● **PROBLEM**
Repeat exactly the lines from the start of the records below through the line that contains "Given: Open results", including both.

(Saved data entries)
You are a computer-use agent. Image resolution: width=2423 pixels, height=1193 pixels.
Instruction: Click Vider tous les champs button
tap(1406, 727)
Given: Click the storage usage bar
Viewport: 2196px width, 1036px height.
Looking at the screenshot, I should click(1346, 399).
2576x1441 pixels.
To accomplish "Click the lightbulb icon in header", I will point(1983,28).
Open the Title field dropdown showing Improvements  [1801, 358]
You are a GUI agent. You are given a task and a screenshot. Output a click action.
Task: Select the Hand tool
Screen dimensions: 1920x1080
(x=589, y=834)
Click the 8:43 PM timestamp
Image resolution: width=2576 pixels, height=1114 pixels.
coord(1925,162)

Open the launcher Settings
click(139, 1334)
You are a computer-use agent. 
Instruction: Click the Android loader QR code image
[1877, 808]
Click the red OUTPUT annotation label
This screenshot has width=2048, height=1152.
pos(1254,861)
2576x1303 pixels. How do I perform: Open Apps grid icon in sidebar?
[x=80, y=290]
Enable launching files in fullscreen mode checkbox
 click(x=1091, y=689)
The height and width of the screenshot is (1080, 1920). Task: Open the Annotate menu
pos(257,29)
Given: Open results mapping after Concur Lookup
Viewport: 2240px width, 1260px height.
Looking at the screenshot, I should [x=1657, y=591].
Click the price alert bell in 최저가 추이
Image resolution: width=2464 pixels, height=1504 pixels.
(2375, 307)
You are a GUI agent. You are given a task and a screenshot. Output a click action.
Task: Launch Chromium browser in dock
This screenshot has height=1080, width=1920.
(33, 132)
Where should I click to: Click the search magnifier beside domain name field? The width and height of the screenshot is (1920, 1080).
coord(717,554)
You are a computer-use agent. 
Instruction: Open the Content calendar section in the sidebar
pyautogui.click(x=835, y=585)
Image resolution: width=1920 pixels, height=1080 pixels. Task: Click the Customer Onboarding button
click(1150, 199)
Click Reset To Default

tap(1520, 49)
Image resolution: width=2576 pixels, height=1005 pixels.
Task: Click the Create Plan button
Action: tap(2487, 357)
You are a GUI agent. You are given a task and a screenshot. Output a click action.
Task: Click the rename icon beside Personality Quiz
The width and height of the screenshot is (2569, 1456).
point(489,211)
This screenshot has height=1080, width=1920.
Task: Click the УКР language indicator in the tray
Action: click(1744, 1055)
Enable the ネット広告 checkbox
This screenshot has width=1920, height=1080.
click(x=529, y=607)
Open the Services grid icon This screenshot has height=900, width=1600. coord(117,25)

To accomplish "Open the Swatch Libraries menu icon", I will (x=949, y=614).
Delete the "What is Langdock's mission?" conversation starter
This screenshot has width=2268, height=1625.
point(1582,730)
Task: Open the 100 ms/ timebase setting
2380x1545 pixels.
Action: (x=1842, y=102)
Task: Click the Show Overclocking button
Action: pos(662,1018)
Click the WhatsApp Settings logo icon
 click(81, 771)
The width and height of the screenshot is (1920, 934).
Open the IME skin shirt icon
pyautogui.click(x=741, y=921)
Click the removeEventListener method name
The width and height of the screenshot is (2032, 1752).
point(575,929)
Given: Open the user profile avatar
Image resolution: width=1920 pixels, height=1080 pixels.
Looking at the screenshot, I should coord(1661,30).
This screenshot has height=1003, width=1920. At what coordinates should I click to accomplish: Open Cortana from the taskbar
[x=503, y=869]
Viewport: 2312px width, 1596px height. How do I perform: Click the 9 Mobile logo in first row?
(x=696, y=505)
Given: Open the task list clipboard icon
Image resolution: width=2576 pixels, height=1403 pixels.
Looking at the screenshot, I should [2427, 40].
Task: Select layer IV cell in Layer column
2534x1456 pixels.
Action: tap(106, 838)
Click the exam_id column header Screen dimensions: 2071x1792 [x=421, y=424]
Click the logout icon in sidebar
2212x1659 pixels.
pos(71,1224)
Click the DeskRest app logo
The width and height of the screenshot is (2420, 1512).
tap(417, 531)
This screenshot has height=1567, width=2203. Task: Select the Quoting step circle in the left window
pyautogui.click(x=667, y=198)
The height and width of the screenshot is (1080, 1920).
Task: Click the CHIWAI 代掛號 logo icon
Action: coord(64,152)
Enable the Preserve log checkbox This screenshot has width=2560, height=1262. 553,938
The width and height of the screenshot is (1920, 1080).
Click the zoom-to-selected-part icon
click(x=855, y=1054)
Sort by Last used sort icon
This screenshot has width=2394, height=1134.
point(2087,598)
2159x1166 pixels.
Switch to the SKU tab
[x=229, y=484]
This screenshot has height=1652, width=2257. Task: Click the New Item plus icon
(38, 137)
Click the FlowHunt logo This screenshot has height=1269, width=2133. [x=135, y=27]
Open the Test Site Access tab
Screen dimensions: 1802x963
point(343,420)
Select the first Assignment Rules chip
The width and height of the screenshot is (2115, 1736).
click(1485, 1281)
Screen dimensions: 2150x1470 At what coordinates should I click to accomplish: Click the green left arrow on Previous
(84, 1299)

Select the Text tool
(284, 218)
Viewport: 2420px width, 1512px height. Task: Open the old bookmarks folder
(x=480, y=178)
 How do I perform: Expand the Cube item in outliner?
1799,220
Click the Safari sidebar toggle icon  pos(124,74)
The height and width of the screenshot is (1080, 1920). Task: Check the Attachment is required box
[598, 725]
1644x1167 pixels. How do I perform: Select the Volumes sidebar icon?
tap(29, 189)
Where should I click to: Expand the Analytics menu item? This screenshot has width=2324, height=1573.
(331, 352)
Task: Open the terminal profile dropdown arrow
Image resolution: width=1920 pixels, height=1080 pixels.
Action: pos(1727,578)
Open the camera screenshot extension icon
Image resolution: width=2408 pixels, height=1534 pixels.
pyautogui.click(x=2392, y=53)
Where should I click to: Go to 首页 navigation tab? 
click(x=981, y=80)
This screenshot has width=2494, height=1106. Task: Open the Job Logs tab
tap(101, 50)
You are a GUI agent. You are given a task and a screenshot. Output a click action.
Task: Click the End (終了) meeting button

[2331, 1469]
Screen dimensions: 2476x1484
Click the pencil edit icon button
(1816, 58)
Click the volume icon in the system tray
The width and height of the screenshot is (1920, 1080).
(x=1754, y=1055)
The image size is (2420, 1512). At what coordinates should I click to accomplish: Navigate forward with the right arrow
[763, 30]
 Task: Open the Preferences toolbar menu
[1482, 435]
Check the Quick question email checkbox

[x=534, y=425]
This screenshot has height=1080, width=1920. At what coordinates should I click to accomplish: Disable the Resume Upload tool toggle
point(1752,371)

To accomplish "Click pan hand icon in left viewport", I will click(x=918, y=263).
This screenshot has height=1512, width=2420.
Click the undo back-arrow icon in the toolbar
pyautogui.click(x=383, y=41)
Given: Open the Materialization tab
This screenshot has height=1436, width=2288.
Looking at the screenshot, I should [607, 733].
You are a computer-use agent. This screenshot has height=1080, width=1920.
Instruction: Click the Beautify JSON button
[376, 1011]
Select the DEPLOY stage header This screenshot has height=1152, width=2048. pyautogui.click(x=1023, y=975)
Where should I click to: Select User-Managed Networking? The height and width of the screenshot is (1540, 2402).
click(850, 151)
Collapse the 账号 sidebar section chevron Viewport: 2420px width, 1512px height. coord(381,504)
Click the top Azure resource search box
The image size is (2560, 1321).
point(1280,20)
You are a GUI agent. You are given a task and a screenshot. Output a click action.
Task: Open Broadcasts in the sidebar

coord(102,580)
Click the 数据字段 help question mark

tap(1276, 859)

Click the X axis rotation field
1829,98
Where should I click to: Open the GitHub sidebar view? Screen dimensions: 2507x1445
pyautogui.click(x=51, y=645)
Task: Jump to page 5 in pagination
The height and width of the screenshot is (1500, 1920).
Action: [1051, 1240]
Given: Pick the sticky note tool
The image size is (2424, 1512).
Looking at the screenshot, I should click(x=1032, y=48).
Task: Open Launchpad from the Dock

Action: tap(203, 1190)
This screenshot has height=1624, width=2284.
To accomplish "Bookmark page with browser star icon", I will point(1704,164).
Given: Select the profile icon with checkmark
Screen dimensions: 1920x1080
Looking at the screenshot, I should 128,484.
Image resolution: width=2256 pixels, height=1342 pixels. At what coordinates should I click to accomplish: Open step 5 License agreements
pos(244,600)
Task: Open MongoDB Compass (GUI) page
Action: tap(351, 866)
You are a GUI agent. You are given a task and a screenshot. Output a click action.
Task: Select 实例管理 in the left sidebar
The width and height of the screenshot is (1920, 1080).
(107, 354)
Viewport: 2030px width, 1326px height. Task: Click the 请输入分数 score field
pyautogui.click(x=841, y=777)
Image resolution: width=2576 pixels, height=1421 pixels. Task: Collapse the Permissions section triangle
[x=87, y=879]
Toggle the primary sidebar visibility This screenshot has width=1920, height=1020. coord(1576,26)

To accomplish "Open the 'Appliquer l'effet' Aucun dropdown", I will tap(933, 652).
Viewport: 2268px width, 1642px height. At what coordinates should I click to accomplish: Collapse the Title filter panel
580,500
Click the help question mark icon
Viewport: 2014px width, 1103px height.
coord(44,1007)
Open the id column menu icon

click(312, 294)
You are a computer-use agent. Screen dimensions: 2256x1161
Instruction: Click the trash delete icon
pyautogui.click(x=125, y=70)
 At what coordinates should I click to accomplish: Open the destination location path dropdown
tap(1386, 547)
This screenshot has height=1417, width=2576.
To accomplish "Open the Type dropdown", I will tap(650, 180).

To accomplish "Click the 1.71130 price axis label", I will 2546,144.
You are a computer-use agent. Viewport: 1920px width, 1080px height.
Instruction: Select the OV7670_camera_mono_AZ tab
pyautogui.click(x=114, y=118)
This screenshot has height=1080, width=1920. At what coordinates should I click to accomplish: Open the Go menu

● **SOLUTION FOR THIS PROBLEM**
You are a computer-use agent. Image resolution: width=2423 pixels, height=1193 pixels.
Instruction: Click Vider tous les champs button
tap(1406, 727)
Given: Click the storage usage bar
Viewport: 2196px width, 1036px height.
Looking at the screenshot, I should click(1346, 399).
2576x1441 pixels.
To accomplish "Click the lightbulb icon in header", I will point(1983,28).
Open the Title field dropdown showing Improvements  [1801, 358]
You are a GUI agent. You are given a task and a screenshot. Output a click action.
Task: Select the Hand tool
Screen dimensions: 1920x1080
(x=589, y=834)
Click the 8:43 PM timestamp
Image resolution: width=2576 pixels, height=1114 pixels.
coord(1925,162)

Open the launcher Settings
click(139, 1334)
You are a computer-use agent. 
Instruction: Click the Android loader QR code image
[1877, 808]
Click the red OUTPUT annotation label
This screenshot has width=2048, height=1152.
pos(1254,861)
2576x1303 pixels. How do I perform: Open Apps grid icon in sidebar?
[x=80, y=290]
Enable launching files in fullscreen mode checkbox
 click(x=1091, y=689)
The height and width of the screenshot is (1080, 1920). Task: Open the Annotate menu
pos(257,29)
Given: Open results mapping after Concur Lookup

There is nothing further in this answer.